Gemeinsam starteten die US-amerikanischen und lateinamerikanischen Oligarchien mehrere Kampagnen wie die Operation Condor, um die Linke durch Ermordungen, Inhaftierungen, Folter und Regimewechsel gewaltsam zu unterdrücken. Diese Bemühungen gipfelten in einer Reihe von Putschen gegen linke Kräfte in der Dominikanischen Republik (1965), Chile (1973), Uruguay (1973), Argentinien (1976) und El Salvador (1980). Die Militärregierungen, die daraufhin eingesetzt wurden, machten die Souveränitätsagenda zunichte und setzten stattdessen ein neoliberales Projekt durch.
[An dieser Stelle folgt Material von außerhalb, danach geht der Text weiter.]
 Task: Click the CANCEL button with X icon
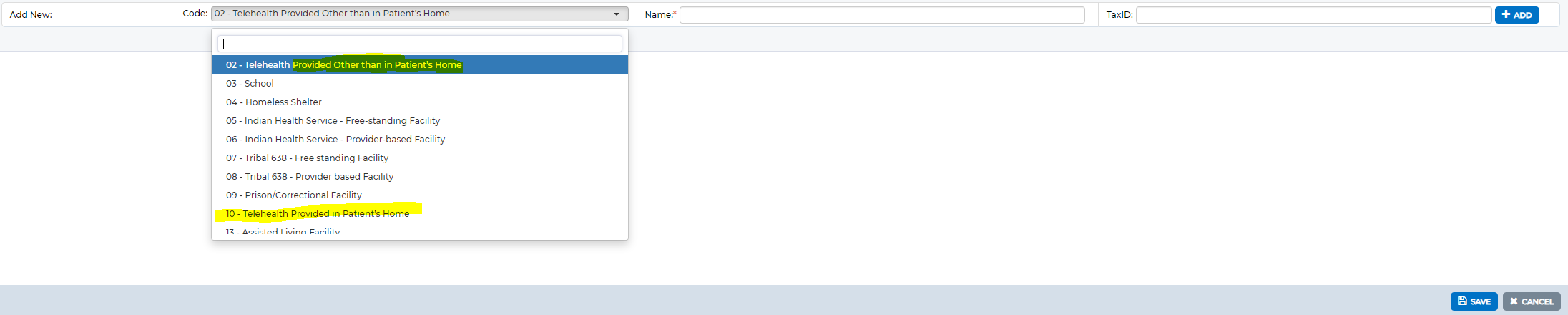point(1532,301)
Lateinamerika und die Karibik wurden zu einem fruchtbaren Boden für eine Wirtschaftspolitik, die den transnationalen Monopolen unter Führung der USA zugute kam. Washington kooptierte große Teile der Bourgeoisie in der Region und verkaufte ihnen die Illusion, dass die nationale Entwicklung mit dem Wachstum der US-Macht einhergehen würde.
Progressive Wellen
Trotz dieser Unterdrückung prägten Wellen von Volksbewegungen die politische Kultur der Region. In den 1980er und 1990er Jahren stürzten solche Bewegungen Militärdiktaturen, die durch die Operation Condor errichtet worden waren, und leiteten dann eine Reihe fortschrittlicher Regierungen ein, die von den Revolutionen in Kuba und Nicaragua inspiriert und durch den Wahlsieg von Hugo Chávez in Venezuela 1998 vorangetrieben wurden. Die Reaktion der USA auf diesen fortschrittlichen Aufschwung war erneut von der Monroe-Doktrin geprägt, da sie die Interessen des Privateigentums über die Bedürfnisse der Massen stellen wollten. Diese Konterrevolution hat sich dreier Hauptinstrumente bedient:
- Hybride Kriege. Neben dem Militärputsch haben die USA auch eine Reihe von Taktiken entwickelt, um Länder zu erdrücken, die versuchen, ihre Souveränität aufzubauen, z. B. Informationskriege, juristische und diplomatische Kriegsführung und Einmischung bei Wahlen. Zu dieser Strategie des hybriden Krieges gehören die Inszenierung von Amtsenthebungsskandalen (z. B. gegen Paraguays Fernando Lugo im Jahr 2012) und «Anti-Korruptions»-Maßnahmen (z. B. gegen Argentiniens Cristina Kirchner im Jahr 2021). In Brasilien arbeiteten die USA mit der brasilianischen Rechten zusammen, um eine Anti-Korruptions-Plattform dazu zu bringen, die damalige Präsidentin Dilma Rousseff 2016 zu entmachten und den ehemaligen Präsidenten Luiz Inácio Lula da Silva 2018 zu inhaftieren, was 2018 zur Wahl des rechtsextremen Jair Bolsonaro führte.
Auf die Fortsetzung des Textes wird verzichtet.